__页面摘录__

================================

AVL树又被叫做平衡二叉搜索树、平衡二叉树。AVL是其发明者的首字母缩写。
这篇文章中,AVLTreeMap 类集成了 java.util.Map 接口,并利用 AVL 树结构实现了 Map 接口的所有方法。本文还给出了测试代码。
为什么要发明AVL树?
当我按照从小到大或者从大到小的顺序向二叉查找树插入节点,二叉查找树就会退化成一个链表。这是二叉查找树的最差情况。搜索、插入、删除的最差效率都是 O(N)。这样就失去了用二叉查找树优化查找方法的意义。
就算不是最坏情况,也会出现非常不平衡的树,造成查找效率大于 O(logN) 小于 O(N) 。注意这里 logN 是以2为底N的对数。
AVL树的时间复杂度
因为含有数学公式,就使用图片了。
代码实现
AVLTreeMap.java
package zhangchao.avl;
import java.util.*;
/**
* 利用AVL树,也就是平衡二叉树来实现map
* @author zhangchao
* @param <K> 键
* @param <V> 值
*/
public class AVLTreeMap<K,V> implements Map<K, V>{
// 根节点
private Node<K, V> root = null;
private Comparator<K> comparator;
public AVLTreeMap(Comparator<K> comparator) {
this.comparator = comparator;
}
@Override
public int size() {
if (null == root) {
return 0;
}
int size = 0;
// 当前层的节点列表
List<Node<K, V>> currentLevel = new ArrayList<>();
currentLevel.add(root);
while (!currentLevel.isEmpty()) {
size += currentLevel.size();
// 下一层的节点列表
List<Node<K, V>> nextLevel = new ArrayList<>();
for (Node<K, V> tmpNode : currentLevel) {
if (null != tmpNode.leftChild) {
nextLevel.add(tmpNode.leftChild);
}
if (null != tmpNode.rightChild) {
nextLevel.add(tmpNode.rightChild);
}
}
currentLevel.clear();
currentLevel.addAll(nextLevel);
}
return size;
}
@Override
public boolean isEmpty() {
return (null == root);
}
@Override
public boolean containsKey(Object keyObj) {
if (null == root) {
return false;
}
K key = (K)keyObj;
Node<K, V> current = this.root;
while(null != current) {
int compareResult = this.comparator.compare(key, current.key);
if (compareResult < 0) {
current = current.leftChild;
} else if (compareResult > 0) {
current = current.rightChild;
} else {
return true;
}
}
return false;
}
@Override
public boolean containsValue(Object value) {
if (null == this.root) {
return false;
}
List<Node<K, V>> nodeList = this.nodeList();
for (Node<K, V> node : nodeList) {
if (null == value && null == node.value) {
return true;
}
if (null != value && value.equals(node.value)) {
return true;
}
}
return false;
}
@Override
public V get(Object keyObj) {
if (null == this.root) {
return null;
}
K key = (K)keyObj;
Node<K, V> current = this.root;
while(null != current) {
int compareResult = this.comparator.compare(key, current.key);
if (compareResult < 0) {
current = current.leftChild;
} else if (compareResult > 0) {
current = current.rightChild;
} else {
return current.value;
}
}
return null;
}
/**
* 右旋操作
* @param parent 爷爷节点
* @param y 父级节点
* @param x 子级节点
*/
private void rotateRight(Node<K, V> parent, Node<K, V> y, Node<K, V> x) {
y.leftChild = x.rightChild;
x.rightChild = y;
if (null == parent) {
this.root = x;
} else {
// 判断原来的y是parent的左子节点还是右子节点。

================================

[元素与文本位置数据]
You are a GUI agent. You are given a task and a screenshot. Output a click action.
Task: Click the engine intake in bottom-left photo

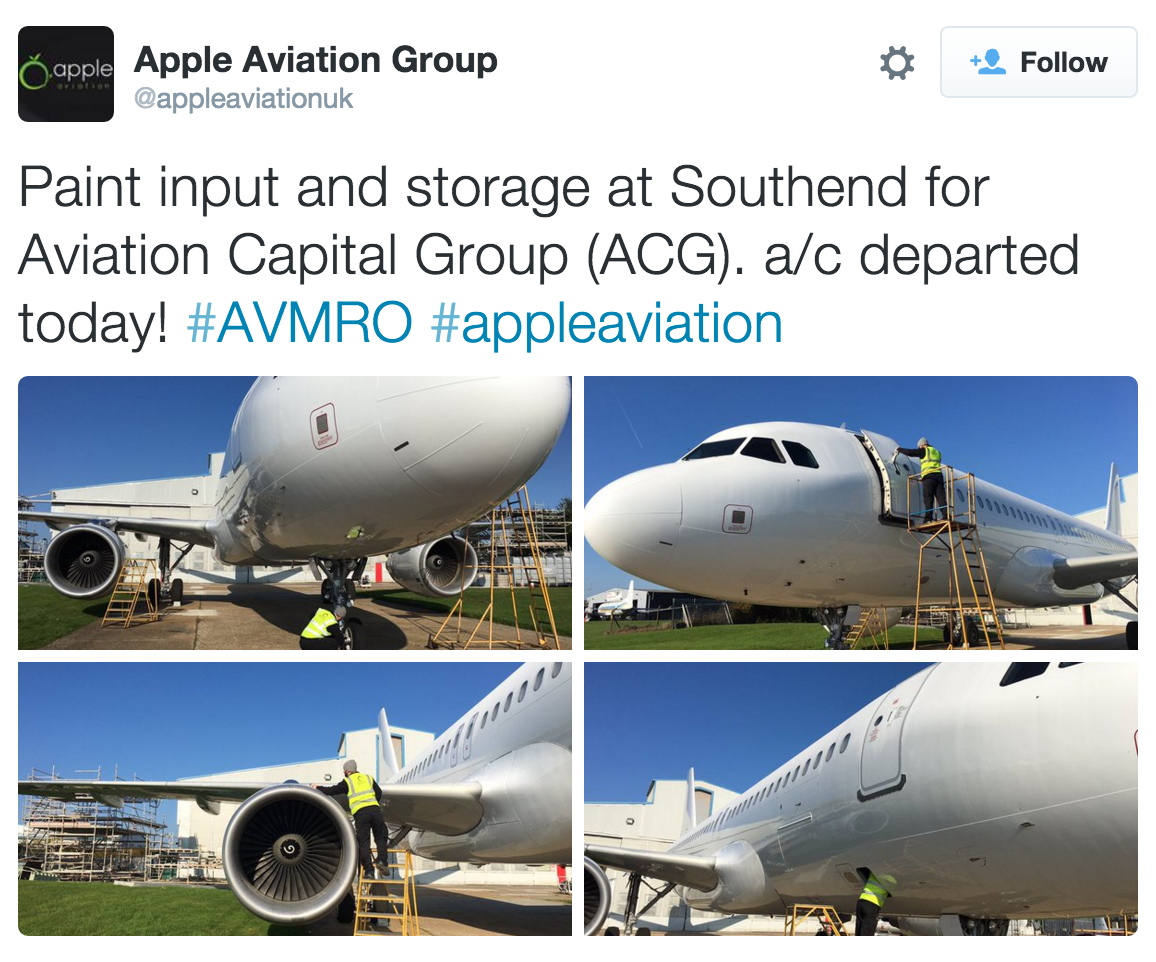(x=290, y=852)
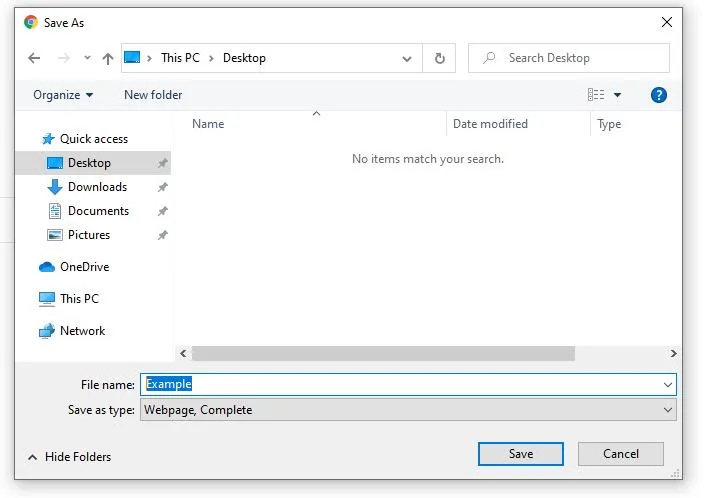Toggle the pin beside Documents
This screenshot has width=708, height=498.
tap(163, 211)
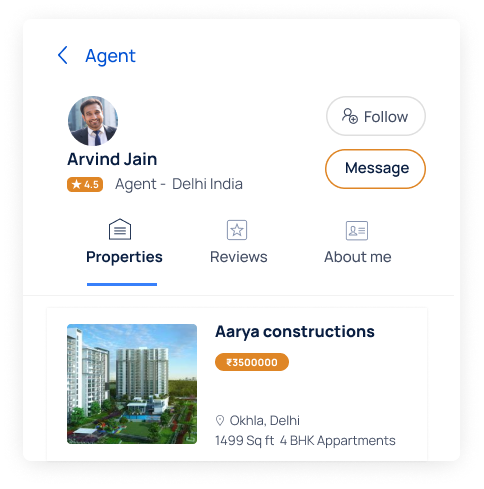484x489 pixels.
Task: Go back using the left chevron arrow
Action: [x=63, y=55]
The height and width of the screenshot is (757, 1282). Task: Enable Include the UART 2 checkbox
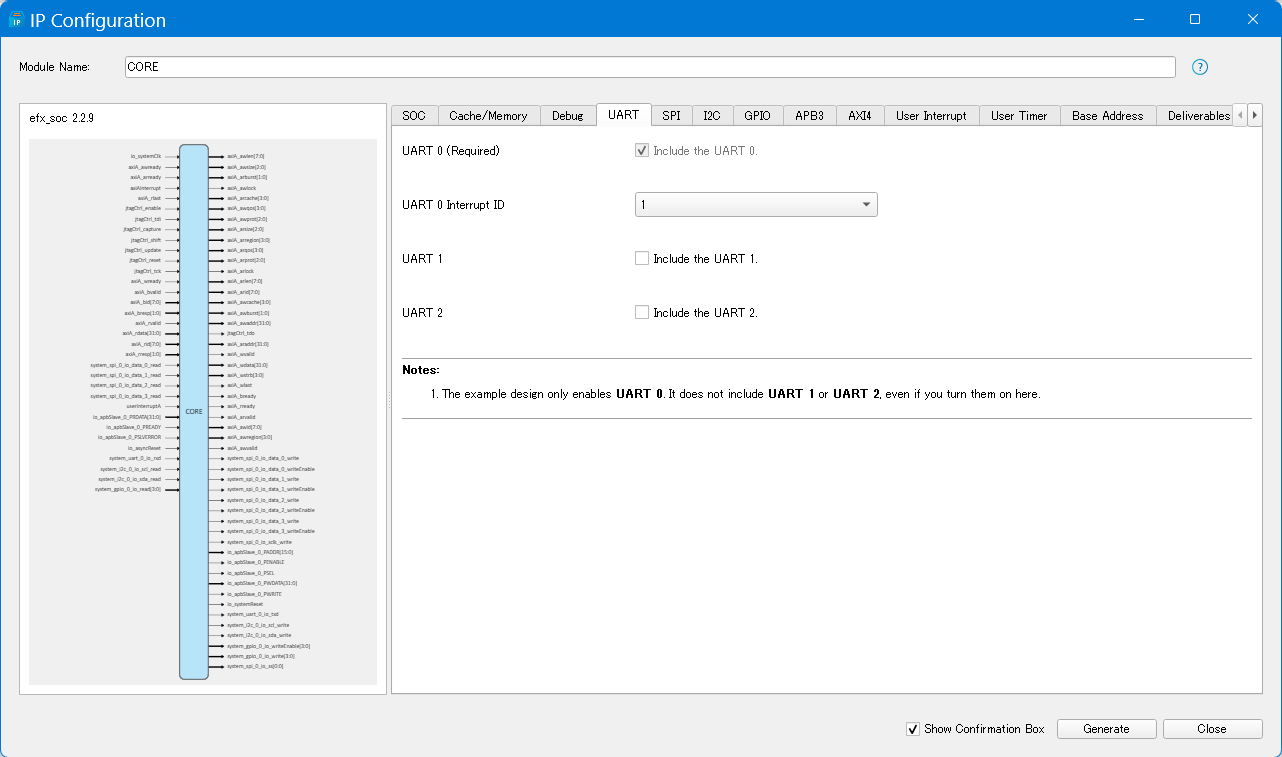click(642, 313)
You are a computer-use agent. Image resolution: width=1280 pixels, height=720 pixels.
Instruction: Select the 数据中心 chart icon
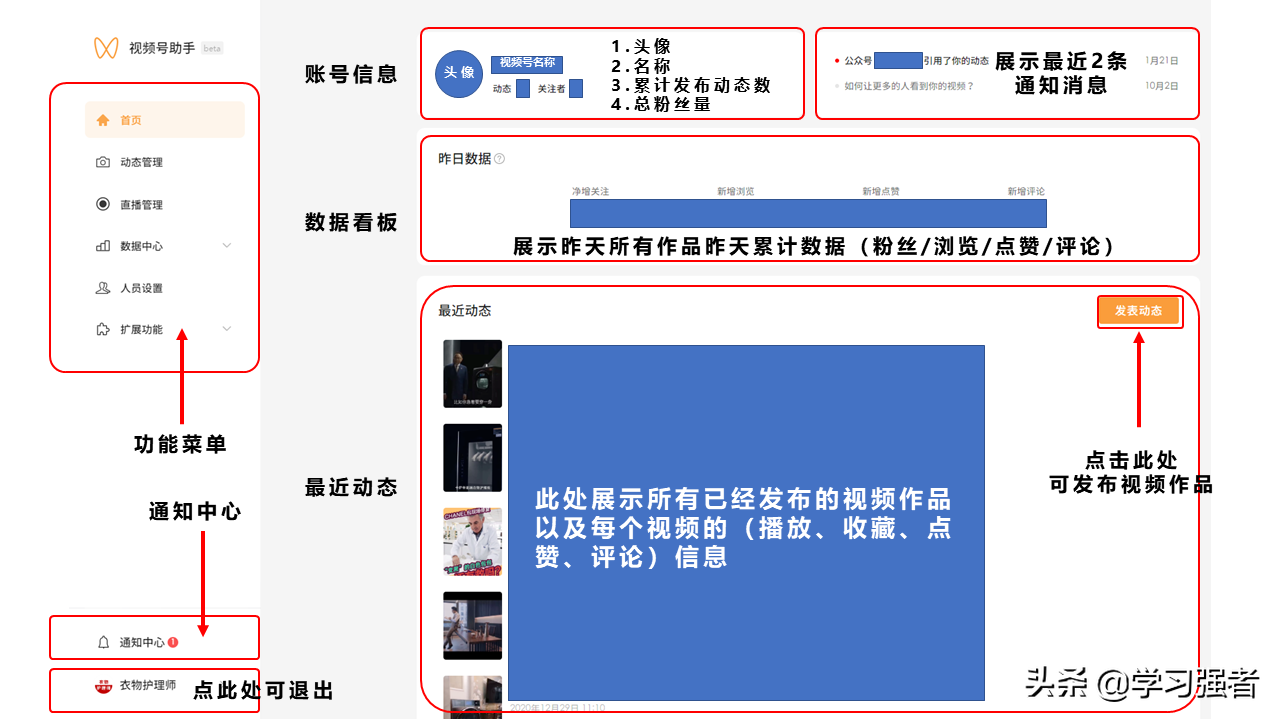point(102,245)
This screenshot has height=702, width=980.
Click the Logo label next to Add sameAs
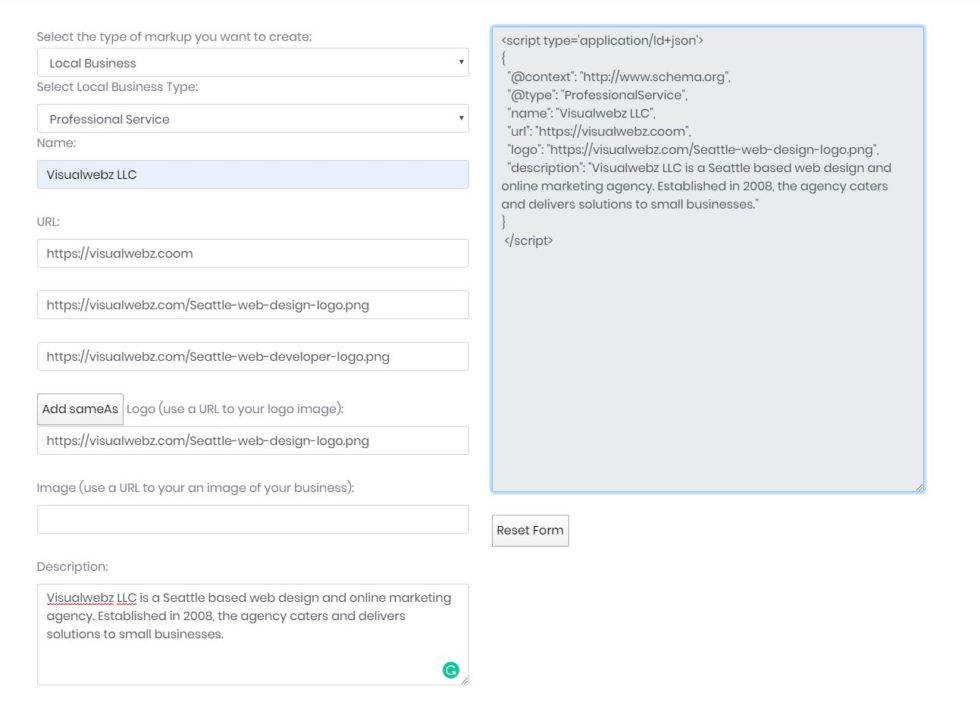[x=235, y=409]
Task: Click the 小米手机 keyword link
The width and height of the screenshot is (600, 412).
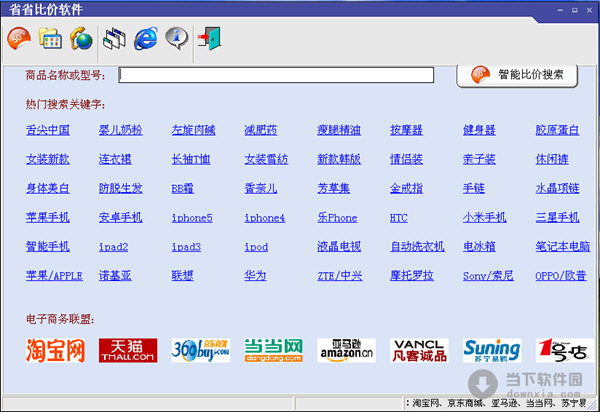Action: coord(484,217)
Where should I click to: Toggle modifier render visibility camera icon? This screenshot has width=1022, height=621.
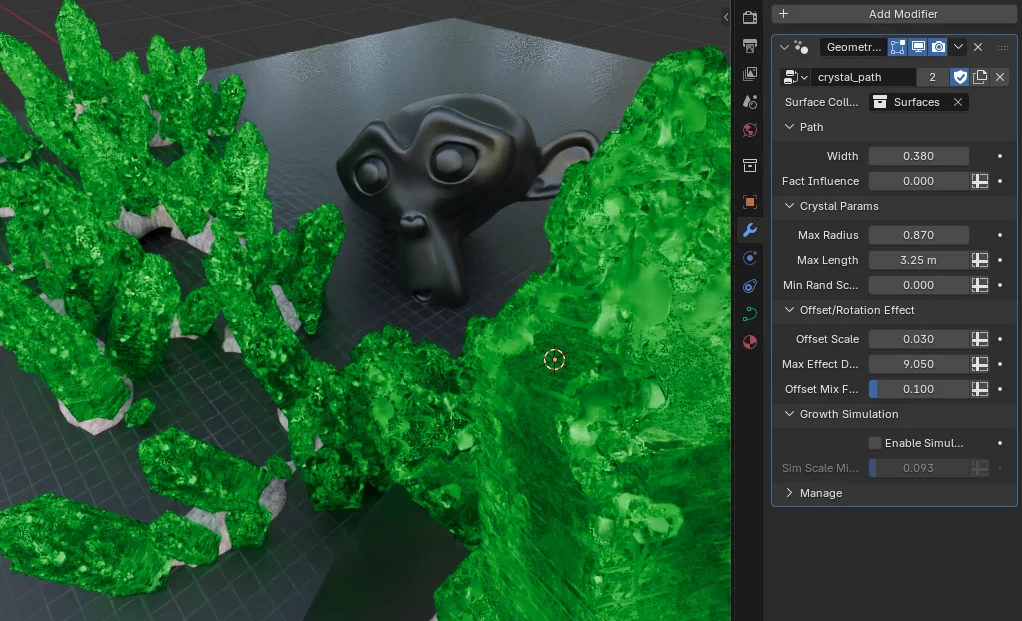pos(938,47)
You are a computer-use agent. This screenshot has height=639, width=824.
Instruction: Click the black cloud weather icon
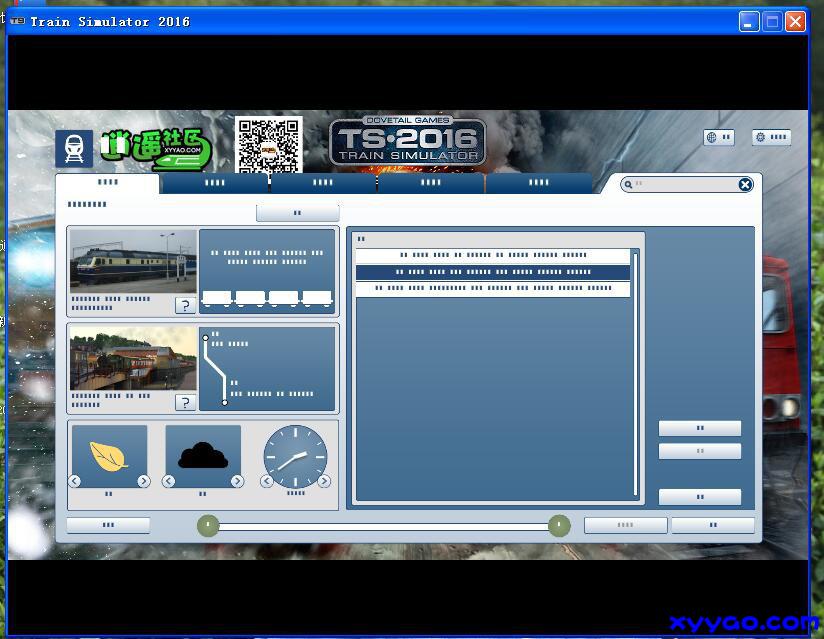pos(202,456)
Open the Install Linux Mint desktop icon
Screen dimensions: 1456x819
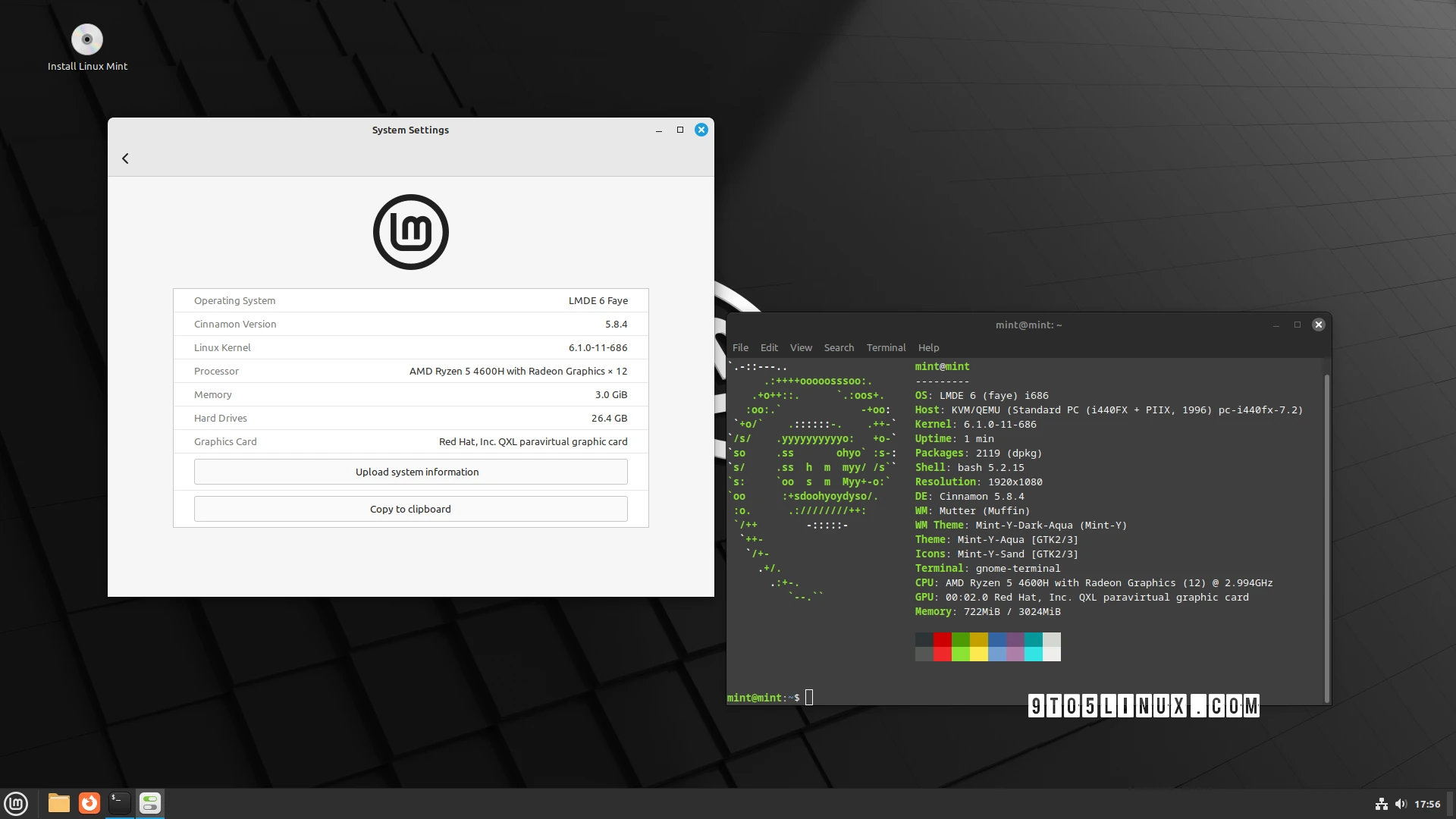point(87,39)
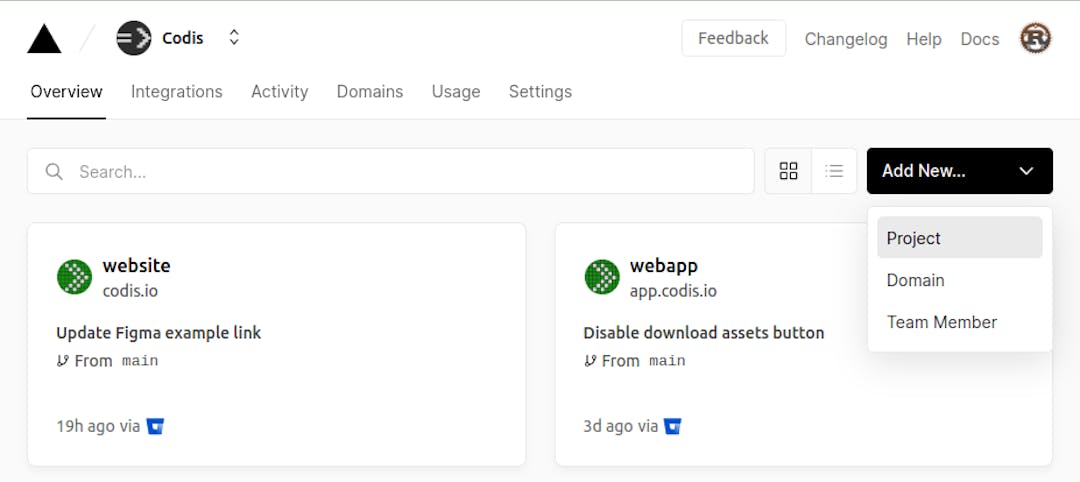This screenshot has height=482, width=1080.
Task: Open the Changelog link
Action: [846, 39]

================================

__所给要求 1__
请根据上面关于AVL树的文章回答下列问题:
(a) 文中说AVL是什么的缩写?
(b) 按从小到大的顺序向二叉查找树插入节点时,它会退化成什么?
(c) 在 rotateRight 方法的注释里,参数 y 被说明为什么节点?
__所给要求 2__
请接着上面关于AVL树的文章往下写,从最后一行之后继续。

__最终结果 1__
(a) 其发明者的首字母缩写。
(b) 一个链表。
(c) 父级节点。

__最终结果 2__
if (null != parent.leftChild && 0 == this.comparator.compare(parent.leftChild.key, y.key)) {
parent.leftChild = x;
} else if (null != parent.rightChild && 0 == this.comparator.compare(parent.rightChild.key, y.key)) {
parent.rightChild = x;
}
}
y.height = this.calHeight(y);
x.height = this.calHeight(x);
if (null != parent) {
parent.height = this.calHeight(parent);
}
}
/**
* 左旋操作
* @param parent 爷爷节点
* @param y 父级节点
* @param x 子级节点
*/
private void rotateLeft(Node<K, V> parent, Node<K, V> y, Node<K, V> x) {
y.rightChild = x.leftChild;
x.leftChild = y;
if (null == parent) {
this.root = x;
} else {
// 判断原来的y是parent的左子节点还是右子节点。
if (null != parent.leftChild && 0 == this.comparator.compare(parent.leftChild.key, y.key)) {
parent.leftChild = x;
} else if (null != parent.rightChild && 0 == this.comparator.compare(parent.rightChild.key, y.key)) {
parent.rightChild = x;
}
}
y.height = this.calHeight(y);
x.height = this.calHeight(x);
if (null != parent) {
parent.height = this.calHeight(parent);
}
}
@Override
public V put(K key, V value) {
if (null == this.root) {
this.root = new Node<>();
this.root.key = key;
this.root.value = value;
this.root.height = 1;
return null;
}
// 如果key是全新的,保存所有的父亲节点。
List<Node<K, V>> linkList = new ArrayList<>();
// 如果key是全新的,这个变量是新节点的父亲节点。
Node<K, V> parent = null;
Node<K, V> current = root;
int compareResult = 0;
while (null != current) {
compareResult = this.comparator.compare(key, current.key);
if (compareResult < 0) {
parent = current;
linkList.add(parent);
current = current.leftChild;
} else if (compareResult > 0) {
parent = current;
linkList.add(parent);
current = current.rightChild;
} else {
// 有相等的key,直接设置值就可以了。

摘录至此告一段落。